The board received a wish list of sorts for cafeteria equipment needs from Scott Choiniere, Abbey Group vice president of operations and GEMS food service representative, and new chef Peter Siegfried in the spring.

The board also OK’d the purchase of two new milk coolers, a convection oven, an ice cuber, plus two cash register stations and $3,000 of small wares. Only a request for more walk-in cooler storage was tabled due to lack of space, Choiniere said.

“The school board is invested in the program,” he said. “There’s definitely going to be a lot more variety [for students].”

This year, for $2.25, students can now choose from made-to-order sandwiches, panini specials, express items like chicken or pulled pork sandwiches, a chef’s special and fresh grab- and-go items like cheese, fruit, hummus, chips and salsa and three varieties of pizza cooked on the new conveyor.

“The freshness of it is going to help,” Choiniere said. “We’re going to do cooking in front of the kids, so you’re going to have that smell in the room, too.”

Pizzas were previously cooked in the kitchen, connected to the cafeteria by a corridor. As a result, in recent years, the school fielded complaints about food quality, temperature and freshness.

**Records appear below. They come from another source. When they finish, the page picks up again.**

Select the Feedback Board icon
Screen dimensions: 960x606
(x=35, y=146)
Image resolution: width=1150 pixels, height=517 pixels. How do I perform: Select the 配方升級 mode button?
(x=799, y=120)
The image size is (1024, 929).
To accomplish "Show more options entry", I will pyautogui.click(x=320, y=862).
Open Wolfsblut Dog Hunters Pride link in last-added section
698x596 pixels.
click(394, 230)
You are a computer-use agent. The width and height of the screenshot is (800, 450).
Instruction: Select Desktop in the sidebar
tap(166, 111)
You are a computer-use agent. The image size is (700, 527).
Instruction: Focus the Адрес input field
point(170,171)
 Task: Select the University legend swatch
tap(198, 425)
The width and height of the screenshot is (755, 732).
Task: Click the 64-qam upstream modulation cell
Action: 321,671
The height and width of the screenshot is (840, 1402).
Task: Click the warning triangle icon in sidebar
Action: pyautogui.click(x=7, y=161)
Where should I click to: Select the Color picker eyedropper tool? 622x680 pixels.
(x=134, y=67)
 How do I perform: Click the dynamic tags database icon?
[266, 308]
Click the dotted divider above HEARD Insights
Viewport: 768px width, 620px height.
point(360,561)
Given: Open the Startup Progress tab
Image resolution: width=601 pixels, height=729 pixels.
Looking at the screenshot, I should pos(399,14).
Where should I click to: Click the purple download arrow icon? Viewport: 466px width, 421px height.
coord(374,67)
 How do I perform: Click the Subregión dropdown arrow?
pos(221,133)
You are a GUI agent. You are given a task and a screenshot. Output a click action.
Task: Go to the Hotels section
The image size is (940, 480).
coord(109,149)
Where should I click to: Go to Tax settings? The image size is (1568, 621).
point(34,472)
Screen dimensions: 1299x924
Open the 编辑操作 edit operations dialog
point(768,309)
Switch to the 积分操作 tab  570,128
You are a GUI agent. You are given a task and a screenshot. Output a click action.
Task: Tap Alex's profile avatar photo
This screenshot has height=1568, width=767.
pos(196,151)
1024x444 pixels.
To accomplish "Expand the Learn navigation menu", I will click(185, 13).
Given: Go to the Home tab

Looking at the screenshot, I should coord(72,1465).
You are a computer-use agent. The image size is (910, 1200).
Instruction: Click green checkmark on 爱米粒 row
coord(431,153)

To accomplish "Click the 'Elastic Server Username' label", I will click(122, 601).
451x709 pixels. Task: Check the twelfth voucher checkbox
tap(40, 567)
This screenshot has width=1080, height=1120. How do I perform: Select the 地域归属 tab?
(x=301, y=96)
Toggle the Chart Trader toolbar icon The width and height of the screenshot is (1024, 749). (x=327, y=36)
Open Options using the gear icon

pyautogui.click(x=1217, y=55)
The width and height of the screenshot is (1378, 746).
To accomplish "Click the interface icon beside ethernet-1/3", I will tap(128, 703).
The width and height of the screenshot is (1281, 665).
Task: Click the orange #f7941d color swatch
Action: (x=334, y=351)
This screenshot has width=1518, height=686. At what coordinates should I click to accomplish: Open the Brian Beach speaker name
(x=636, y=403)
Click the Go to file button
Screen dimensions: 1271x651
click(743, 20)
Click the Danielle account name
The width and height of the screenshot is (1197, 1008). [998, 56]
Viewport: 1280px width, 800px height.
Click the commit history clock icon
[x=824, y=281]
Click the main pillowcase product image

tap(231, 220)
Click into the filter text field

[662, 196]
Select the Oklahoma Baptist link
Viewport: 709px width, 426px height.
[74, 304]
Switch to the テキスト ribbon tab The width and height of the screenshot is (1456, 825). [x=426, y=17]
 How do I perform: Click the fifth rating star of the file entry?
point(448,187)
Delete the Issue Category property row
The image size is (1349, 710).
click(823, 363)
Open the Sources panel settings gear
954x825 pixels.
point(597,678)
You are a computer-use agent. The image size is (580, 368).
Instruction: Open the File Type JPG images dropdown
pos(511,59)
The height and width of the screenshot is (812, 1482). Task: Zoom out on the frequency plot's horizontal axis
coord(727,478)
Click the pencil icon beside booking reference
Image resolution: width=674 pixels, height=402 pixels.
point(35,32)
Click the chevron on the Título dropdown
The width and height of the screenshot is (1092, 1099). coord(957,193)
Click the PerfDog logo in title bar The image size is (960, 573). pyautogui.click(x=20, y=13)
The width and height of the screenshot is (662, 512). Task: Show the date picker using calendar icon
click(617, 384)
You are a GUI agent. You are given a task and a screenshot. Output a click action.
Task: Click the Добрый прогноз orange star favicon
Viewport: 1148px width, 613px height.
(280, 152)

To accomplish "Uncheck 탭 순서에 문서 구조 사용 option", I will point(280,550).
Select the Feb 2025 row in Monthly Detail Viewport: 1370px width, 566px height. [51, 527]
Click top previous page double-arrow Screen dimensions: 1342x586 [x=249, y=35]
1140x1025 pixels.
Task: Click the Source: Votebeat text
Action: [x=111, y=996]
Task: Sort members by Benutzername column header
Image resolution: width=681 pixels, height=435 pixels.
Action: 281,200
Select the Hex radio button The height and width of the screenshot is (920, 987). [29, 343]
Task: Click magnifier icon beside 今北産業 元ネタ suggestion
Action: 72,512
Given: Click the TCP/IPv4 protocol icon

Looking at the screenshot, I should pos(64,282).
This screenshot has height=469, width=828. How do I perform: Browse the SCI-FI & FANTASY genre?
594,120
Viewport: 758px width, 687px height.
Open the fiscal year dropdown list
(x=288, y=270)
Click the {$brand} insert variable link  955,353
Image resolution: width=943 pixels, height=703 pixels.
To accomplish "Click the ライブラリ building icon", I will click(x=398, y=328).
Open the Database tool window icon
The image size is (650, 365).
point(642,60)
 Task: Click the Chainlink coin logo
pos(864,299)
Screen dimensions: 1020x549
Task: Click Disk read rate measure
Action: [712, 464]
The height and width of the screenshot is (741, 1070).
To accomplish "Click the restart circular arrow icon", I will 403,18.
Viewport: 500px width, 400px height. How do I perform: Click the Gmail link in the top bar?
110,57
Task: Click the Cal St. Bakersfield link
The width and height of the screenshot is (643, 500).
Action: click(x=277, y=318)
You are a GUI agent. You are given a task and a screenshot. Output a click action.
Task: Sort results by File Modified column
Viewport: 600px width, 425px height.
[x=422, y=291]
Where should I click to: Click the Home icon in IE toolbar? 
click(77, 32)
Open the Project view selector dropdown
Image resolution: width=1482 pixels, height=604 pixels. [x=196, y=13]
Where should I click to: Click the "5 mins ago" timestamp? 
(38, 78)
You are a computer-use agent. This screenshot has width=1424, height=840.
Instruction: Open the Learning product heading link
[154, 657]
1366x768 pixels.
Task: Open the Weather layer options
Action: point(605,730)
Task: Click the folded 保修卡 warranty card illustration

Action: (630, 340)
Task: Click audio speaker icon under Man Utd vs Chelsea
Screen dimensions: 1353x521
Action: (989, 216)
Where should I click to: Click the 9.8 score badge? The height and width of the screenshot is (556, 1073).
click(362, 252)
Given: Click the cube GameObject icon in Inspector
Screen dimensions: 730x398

New Abbey chef Peter Siegfried is pictured in his new cafeteria. Siegfried started at GEMS at the end of last year. "He's still getting his feet wet," Choiniere said, adding that he's excited for new opportunities with the NECI-educated chef. (Photo by Abby Ledoux)

The board attempted to address this with a $3 million bond for a cafeteria expansion and redesign. Plans proposed abutting the kitchen and cafeteria and growing the 2,651 square foot space that officials say is incredibly cramped come lunchtime.

But Georgia voters nixed the bond on Town Meeting Day, approving the $12.8 million school budget and a separate $2.4 million bond to replace the building’s outdated HVAC system.

Board member Ben Chiappinelli has indicated the cafeteria project will return, but for now, the small-scale improvements will help, Choiniere said, despite having no extra space.

Choiniere estimated about 100 students come through the lunchroom each shift: “We’re doing the best that we can do with what we have,” he said.

Chef Siegfried came to Georgia at the tail end of the last school year after running kitchens at IBM and the University of Vermont, and Choiniere is especially excited about what the New England Culinary Institute-educated chef can bring to the table.

Siegfried and Choiniere are both dedicated to starting a farm-to-school program at GEMS, provided they drum up enough volunteer support. Choiniere envisions a vegetable garden, fruit trees or even a greenhouse for growing a hyperlocal lunch or for an outdoor classroom.

“The sky’s the limit,” he said, citing other school Abbey programs that make maple syrup or even raise livestock. “It’s still in the planning stages … we need to get some people with a passion for it to help us.”

Teachers are showing interest, and the school board is in favor, but funding is still a question. One Maine school leveraged a parent’s skills as a landscape architect; its walking paths, school garden and orchard were all designed for free, Choiniere noted.

The Abbey Group locally sources as much of its food as possible, but you can’t get much closer than your own backyard. Choiniere envisions school-wide planting days and outdoor math and science lessons someday.

He’s well aware of neighboring Milton Town School District’s success with its own program, nationally recognized for its excellence in 2013 when First Lady Michelle Obama invited fifth-graders to plant and harvest vegetables in the White House garden.

“We want to go to the White House; we want to be in the magazines,” Choiniere said. “Everybody’s got to get together … it can go a lot of places.”